Republicans still have an edge

That’s not the same as electoral success, however, and on a race-by-race basis, Republicans maintain a considerable edge. The University of Virginia’s Center for Politics, for instance, rates 189 House seats as safely Republican, and just 155 as safely Democratic. Including races that lean one way or the other, Republicans have a 217-191 edge. Twenty Democrats are running in races the Center for Politics rates as tossups, compared with just six Republicans. It takes 218 seats to win the majority in the House, and while Republicans might not enjoy a “wave” election, there’s not much blocking them from a simple majority.

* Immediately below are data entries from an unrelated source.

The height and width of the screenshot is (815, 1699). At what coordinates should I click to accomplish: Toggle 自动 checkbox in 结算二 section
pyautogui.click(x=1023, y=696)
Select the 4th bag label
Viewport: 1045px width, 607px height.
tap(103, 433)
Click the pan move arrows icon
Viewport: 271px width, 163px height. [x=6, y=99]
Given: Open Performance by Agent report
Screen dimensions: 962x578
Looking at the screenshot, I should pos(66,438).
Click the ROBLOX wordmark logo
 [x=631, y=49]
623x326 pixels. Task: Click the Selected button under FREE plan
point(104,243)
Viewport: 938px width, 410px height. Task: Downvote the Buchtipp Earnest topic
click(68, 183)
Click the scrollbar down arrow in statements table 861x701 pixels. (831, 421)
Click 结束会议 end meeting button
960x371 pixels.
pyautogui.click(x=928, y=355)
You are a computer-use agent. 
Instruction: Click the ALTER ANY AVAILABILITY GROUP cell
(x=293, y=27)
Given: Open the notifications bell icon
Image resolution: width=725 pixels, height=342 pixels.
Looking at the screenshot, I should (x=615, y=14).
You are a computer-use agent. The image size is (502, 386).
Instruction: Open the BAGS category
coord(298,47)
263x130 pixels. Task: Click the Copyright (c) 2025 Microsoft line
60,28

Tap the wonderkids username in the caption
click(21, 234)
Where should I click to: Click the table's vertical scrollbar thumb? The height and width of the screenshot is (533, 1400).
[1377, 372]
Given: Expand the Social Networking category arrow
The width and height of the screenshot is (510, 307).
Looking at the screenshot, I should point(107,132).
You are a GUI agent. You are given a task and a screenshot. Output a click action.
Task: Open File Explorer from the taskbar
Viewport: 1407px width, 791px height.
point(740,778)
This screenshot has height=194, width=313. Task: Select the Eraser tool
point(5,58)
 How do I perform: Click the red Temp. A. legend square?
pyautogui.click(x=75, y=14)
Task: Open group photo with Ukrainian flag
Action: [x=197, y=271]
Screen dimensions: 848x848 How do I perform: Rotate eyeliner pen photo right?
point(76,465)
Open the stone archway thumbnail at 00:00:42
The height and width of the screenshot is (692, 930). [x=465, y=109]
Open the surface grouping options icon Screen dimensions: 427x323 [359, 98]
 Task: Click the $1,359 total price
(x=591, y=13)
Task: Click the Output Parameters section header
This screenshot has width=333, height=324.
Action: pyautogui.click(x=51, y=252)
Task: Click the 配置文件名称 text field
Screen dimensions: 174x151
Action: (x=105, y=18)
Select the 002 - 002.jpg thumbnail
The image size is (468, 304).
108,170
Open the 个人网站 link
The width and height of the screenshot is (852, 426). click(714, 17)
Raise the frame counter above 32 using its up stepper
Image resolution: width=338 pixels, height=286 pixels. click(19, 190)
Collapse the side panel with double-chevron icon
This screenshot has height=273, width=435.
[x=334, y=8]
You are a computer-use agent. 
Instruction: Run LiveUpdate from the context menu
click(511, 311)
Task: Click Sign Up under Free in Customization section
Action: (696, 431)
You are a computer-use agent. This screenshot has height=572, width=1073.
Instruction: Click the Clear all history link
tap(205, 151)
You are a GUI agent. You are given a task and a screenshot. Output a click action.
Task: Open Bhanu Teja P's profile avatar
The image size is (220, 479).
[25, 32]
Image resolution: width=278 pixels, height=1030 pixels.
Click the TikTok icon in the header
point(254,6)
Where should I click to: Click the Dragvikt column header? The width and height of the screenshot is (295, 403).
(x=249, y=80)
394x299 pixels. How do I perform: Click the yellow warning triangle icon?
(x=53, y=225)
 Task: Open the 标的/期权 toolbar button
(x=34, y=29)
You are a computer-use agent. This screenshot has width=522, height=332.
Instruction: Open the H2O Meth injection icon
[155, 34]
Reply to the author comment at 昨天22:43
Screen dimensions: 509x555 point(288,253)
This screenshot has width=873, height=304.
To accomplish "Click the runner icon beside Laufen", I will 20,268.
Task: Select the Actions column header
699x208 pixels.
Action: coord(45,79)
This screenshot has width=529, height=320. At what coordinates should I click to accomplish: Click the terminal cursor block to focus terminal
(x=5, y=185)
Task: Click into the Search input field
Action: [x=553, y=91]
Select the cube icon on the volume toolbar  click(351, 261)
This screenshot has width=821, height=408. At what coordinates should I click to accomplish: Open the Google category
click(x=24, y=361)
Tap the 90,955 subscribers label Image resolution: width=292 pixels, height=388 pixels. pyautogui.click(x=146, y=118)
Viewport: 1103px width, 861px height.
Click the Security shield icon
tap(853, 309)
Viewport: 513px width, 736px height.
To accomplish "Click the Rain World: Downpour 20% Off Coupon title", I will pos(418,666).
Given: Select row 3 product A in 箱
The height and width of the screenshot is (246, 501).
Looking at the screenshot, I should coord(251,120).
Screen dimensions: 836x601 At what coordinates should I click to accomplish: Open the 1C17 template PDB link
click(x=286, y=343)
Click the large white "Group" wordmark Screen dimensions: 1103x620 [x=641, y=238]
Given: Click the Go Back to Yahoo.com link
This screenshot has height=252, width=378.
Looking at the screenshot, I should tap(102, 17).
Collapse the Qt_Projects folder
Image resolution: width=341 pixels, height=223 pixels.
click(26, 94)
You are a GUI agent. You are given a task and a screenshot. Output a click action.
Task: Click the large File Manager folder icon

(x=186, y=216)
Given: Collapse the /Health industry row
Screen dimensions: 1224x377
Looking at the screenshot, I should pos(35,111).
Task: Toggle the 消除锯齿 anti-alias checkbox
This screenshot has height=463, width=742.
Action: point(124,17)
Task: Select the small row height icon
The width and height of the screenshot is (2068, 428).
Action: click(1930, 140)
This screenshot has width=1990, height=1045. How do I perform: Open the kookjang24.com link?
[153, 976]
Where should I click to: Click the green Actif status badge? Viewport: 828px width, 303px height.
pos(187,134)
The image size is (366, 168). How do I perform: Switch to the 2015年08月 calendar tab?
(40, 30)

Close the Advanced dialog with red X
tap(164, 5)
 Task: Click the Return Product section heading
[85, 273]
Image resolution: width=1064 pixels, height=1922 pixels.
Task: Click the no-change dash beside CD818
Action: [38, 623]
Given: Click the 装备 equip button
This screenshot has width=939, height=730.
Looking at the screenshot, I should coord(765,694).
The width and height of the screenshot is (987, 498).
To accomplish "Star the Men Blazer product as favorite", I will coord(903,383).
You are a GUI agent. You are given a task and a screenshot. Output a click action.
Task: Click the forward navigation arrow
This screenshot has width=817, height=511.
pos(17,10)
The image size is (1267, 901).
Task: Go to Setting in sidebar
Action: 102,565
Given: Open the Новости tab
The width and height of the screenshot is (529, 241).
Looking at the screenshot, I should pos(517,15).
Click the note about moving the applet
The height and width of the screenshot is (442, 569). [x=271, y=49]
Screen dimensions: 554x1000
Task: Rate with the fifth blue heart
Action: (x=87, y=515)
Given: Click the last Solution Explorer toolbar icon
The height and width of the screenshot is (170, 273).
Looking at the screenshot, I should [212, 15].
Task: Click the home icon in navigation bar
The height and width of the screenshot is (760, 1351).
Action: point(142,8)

UNITED STATES - APRIL 16: A Joe Biden sticker is seen on a pump at a Mobil gas station on Florida Avenue, NE, in Washington, D.C., on Saturday, April 16, 2022. (Tom Williams/CQ-Roll Call, Inc via Getty Images)
UNITED STATES - APRIL 16: A Joe Biden sticker is seen on a pump at a Mobil gas station on Florida Avenue, NE, in Washington, D.C., on Saturday, April 16, 2022. (Tom Williams/CQ-Roll Call, Inc via Getty Images)

The Democratic disadvantage has less to do with issues and voter concerns than many people might think. The first challenge for Democrats is the snapback effect, in which the president’s party normally loses ground in Congress during midterm elections, which has happened in nearly every midterm since the end of World War II. Since Democrats have tiny majorities in both chambers—four votes in the House and just one in the Senate—they’ll end up out of power if they lose any ground at all.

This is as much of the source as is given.